## Action item A
Name every organization that the commentary on prosecutorial misconduct mentions by name.
## Action item B
Retype the passage of the commentary on prosecutorial misconduct that starts at "Earlier this week, we" and ends at "way for misconduct.".

Commentary: Is the California State Bar Finally Getting Serious About Prosecutorial Misconduct?

prosecutorial-misconduct

Earlier this week, we reported on a study from ProPublica that, in analyzing state and federal court rulings from 2001 to 2011, in particular “scrutinizing instances in which state or federal courts identified misconduct serious enough to throw out a conviction,” found that of 30 cases that met their very specific criteria, only one prosecutor would be disciplined in a meaningful way for misconduct.

Those findings mirrored earlier findings from the 2010 report from the Veritas Initiative, “Preventable Error,” funded by the Northern California Innocence Project, which documented more than 800 instances of prosecutorial misconduct, including 107 where the prosecutors were found to have committed misconduct more than once – two were cited for misconduct four times, two were cited five times and one prosecutor was cited for misconduct six times.

Of all of these cases, only six prosecutors were disciplined by either the state bar or their immediate supervisors.

In their “Preventable Error” report, the researchers recommended more monitoring and public scrutiny, but also “replacing prosecutors’ current absolute immunity from civil liability with a form of qualified immunity.”

This would mark a sea change in the way prosecutors are held accountable for actions that threaten potentially the lives not only of those wrongfully convicted, but current victims and potential future victims if the wrong individual is apprehended.

## Records
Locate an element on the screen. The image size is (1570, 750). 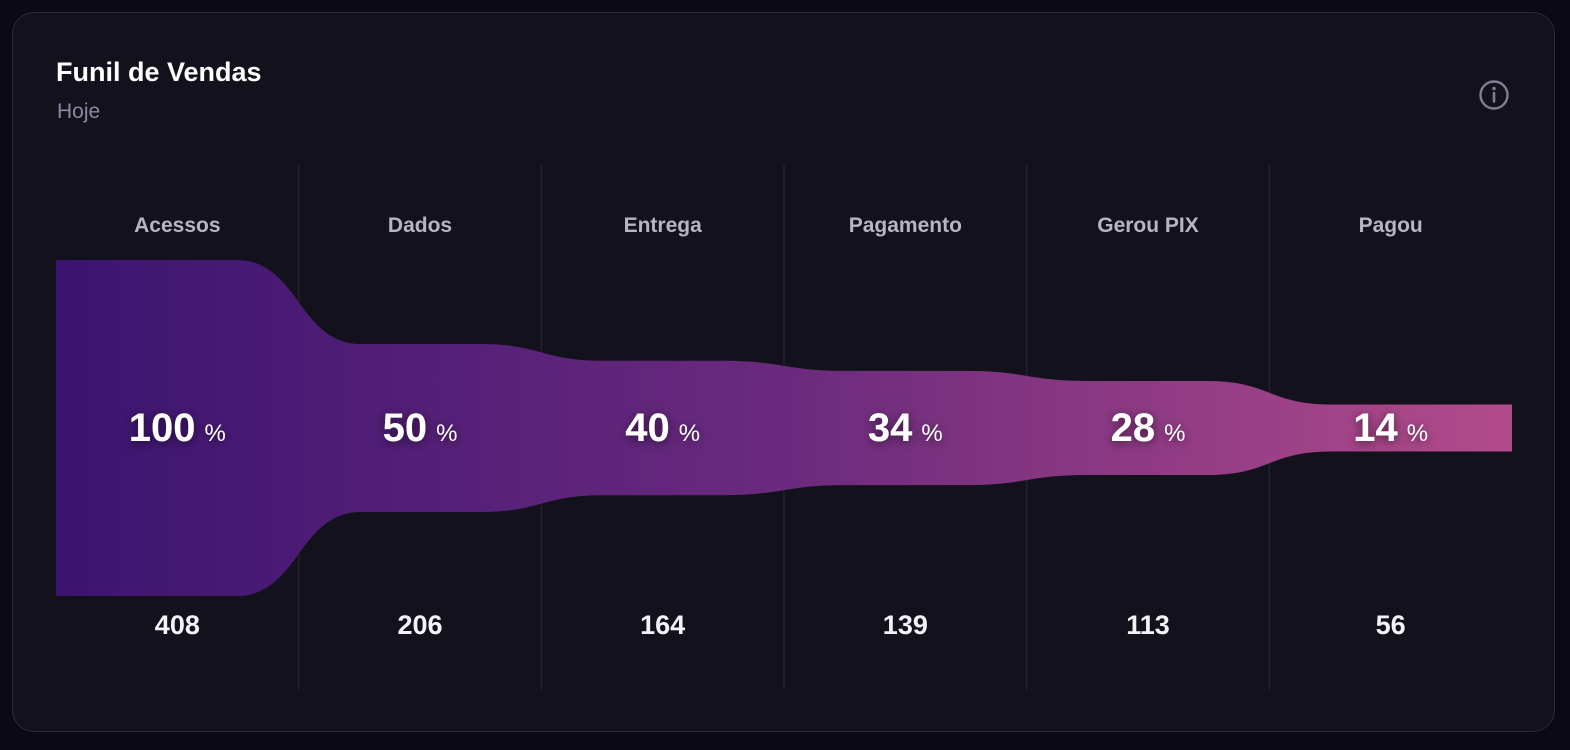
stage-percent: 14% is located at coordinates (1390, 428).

* * *

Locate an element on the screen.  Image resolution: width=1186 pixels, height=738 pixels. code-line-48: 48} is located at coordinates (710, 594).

## Answer space A
ProPublica
the Veritas Initiative
the Northern California Innocence Project
the California State Bar

## Answer space B
Earlier this week, we reported on a study from ProPublica that, in analyzing state and federal court rulings from 2001 to 2011, in particular “scrutinizing instances in which state or federal courts identified misconduct serious enough to throw out a conviction,” found that of 30 cases that met their very specific criteria, only one prosecutor would be disciplined in a meaningful way for misconduct.